For each sampled run, swarm testing creates a set of forced decisions and lets all unforced choices use the normal engine RNG. The first run forces all choice points enabled, covering error-conditioned calls and retry-heavy branches. The second run forces operation errors off while probabilistic calls and retries are enabled, covering healthy-path calls guarded by condition: on-success. The third run forces all choice points disabled. Subsequent runs force individual choice points in both directions while also fixing a random subset of other points.

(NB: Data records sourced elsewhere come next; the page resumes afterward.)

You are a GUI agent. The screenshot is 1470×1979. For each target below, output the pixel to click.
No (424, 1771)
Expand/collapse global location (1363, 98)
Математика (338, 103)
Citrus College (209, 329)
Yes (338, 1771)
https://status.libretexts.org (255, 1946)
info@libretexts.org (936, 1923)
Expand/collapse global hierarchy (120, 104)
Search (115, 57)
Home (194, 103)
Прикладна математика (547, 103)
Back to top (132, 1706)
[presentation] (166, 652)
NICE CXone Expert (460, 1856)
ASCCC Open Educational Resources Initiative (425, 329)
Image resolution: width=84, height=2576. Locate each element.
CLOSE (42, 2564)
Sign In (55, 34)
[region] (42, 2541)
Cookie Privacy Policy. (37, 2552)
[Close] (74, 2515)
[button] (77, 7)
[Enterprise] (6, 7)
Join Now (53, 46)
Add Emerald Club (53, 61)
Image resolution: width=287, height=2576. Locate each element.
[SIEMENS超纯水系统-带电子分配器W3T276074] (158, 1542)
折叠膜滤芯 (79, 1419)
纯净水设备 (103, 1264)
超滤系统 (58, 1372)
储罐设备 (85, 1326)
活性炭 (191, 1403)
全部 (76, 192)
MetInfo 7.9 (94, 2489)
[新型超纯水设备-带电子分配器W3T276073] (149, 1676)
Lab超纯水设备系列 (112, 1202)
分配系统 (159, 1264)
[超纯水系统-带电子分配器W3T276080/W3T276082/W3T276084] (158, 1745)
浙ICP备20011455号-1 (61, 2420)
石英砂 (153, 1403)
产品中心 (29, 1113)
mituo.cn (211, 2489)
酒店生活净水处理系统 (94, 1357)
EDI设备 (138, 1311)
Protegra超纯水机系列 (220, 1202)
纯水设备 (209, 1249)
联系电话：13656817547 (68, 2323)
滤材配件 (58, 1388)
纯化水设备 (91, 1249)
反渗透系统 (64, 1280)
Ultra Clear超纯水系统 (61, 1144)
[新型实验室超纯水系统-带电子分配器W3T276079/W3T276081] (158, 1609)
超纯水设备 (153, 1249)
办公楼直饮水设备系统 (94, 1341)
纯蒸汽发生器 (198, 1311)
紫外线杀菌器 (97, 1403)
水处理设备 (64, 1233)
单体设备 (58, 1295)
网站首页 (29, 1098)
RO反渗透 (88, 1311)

This gives two useful behaviours:

  • A small sample can expose rare fan-out or span growth across both error and success paths that pure random sampling is unlikely to observe.
  • Later samples still explore mixed partitions, such as one retry-heavy path activating while unrelated call probabilities vary normally.

The strategy never changes static analysis. MaxDepth, MaxFanOut, and MaxSpans remain conservative upper bounds. Swarm only changes the sampled observations and percentile summaries reported by check.

Interpreting Results

Swarm percentiles are not production-frequency percentiles. They describe the distribution of chosen partitions, not the probability distribution encoded in the topology. This is useful for stress exploration and regression tests, but random sampling is the better default for empirical threshold checks.

Retry activation can force retry control flow even when the child operation would otherwise succeed. This models the retry path structurally: additional attempt spans and retry counters appear, while child span error status remains owned by the child operation's error decision.